Dalam pernyataan resminya, GPMPB menilai bahwa penetapan tersebut tidak selaras dengan prinsip-prinsip Pancasila, terutama terkait nilai kemanusiaan, keadilan, dan demokrasi. Mereka menyoroti bahwa masa pemerintahan Orde Baru di bawah Soeharto diwarnai pembatasan kebebasan sipil, represi terhadap aktivis dan mahasiswa, serta berbagai pelanggaran HAM yang hingga kini belum diselesaikan secara transparan.
GPMPB menilai bahwa pemberian gelar pahlawan kepada sosok yang rekam jejaknya masih dipenuhi kontroversi merupakan bentuk pengabaian terhadap suara para penyintas serta keluarga korban pelanggaran HAM masa lalu. Keputusan tersebut dianggap membuka kembali luka sejarah yang belum tuntas dan mengikis memori kolektif bangsa mengenai pentingnya keadilan.
Lebih jauh, organisasi pemuda ini menegaskan bahwa keputusan tersebut bertentangan dengan semangat Reformasi 1998, sebuah gerakan yang lahir sebagai respon terhadap praktik otoritarianisme, penyalahgunaan kekuasaan, dan KKN pada masa akhir pemerintahan Soeharto. GPMPB menilai gelar kehormatan itu berpotensi mengaburkan makna perjuangan reformasi dan mengkhianati aspirasi rakyat.
Menurut GPMPB, gelar Pahlawan Nasional seharusnya hanya diberikan kepada tokoh yang memiliki integritas moral tanpa keraguan. Ketika gelar itu diberikan kepada sosok yang memunculkan polemik mendalam, maka yang dipertaruhkan bukan hanya narasi sejarah bangsa, tetapi juga kepercayaan publik terhadap arah moral negara.
Melalui pernyataan tertulis, GPMPB menyampaikan empat poin sikap:
1. Menolak secara tegas penetapan Soeharto sebagai Pahlawan Nasional.
2. Mendesak pemerintah meninjau kembali keputusan tersebut demi menjaga integritas sejarah dan nilai keadilan.

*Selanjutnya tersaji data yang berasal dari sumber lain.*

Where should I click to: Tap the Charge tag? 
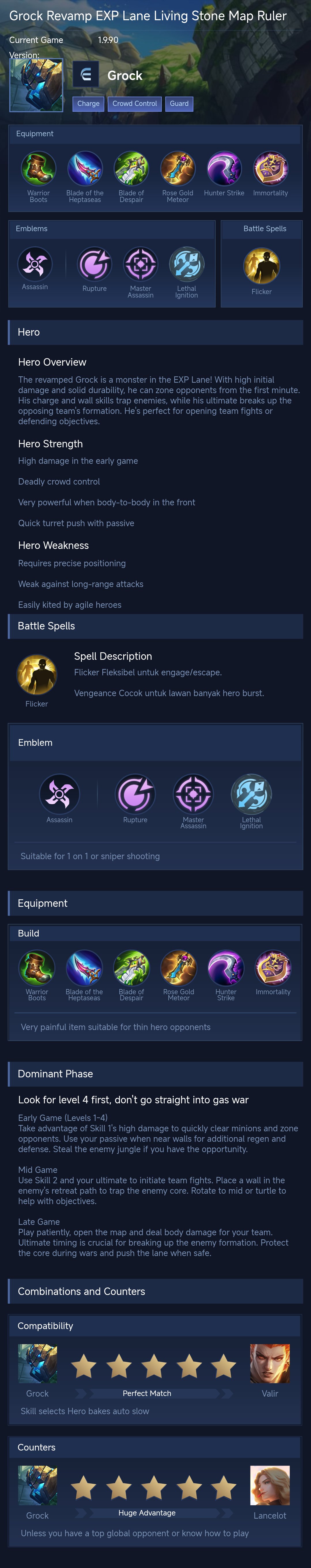(x=88, y=104)
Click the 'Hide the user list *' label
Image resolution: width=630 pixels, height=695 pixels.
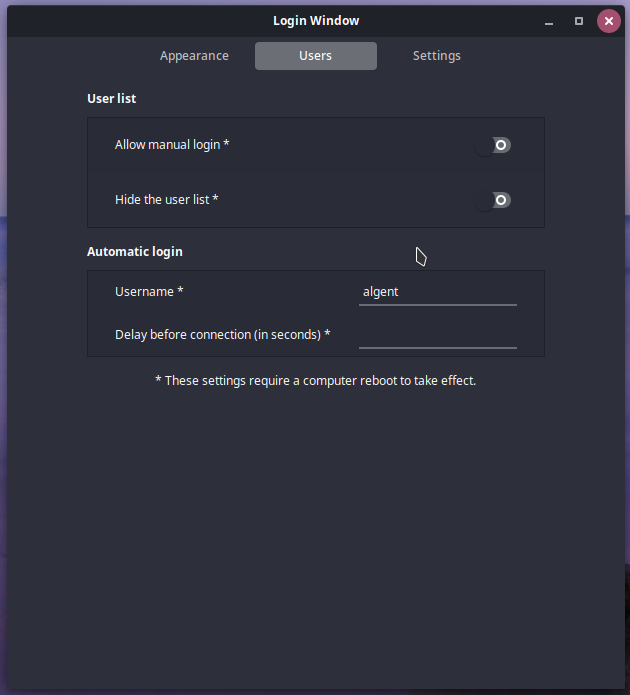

3. Mengajak masyarakat, pemuda, dan mahasiswa untuk kritis serta menjaga memori sejarah agar nilai kepahlawanan tidak disalahgunakan untuk kepentingan politik.
4. Menuntut penyelesaian menyeluruh atas pelanggaran HAM masa lalu sebagai bagian penting menuju rekonsiliasi nasional dan pematangan demokrasi.
“Bangsa yang besar adalah bangsa yang berani jujur terhadap sejarahnya sendiri,” demikian kutipan akhir pernyataan GPMPB. Mereka menegaskan bahwa penghargaan tertinggi negara tidak boleh mengabaikan suara korban maupun perjalanan panjang demokrasi Indonesia.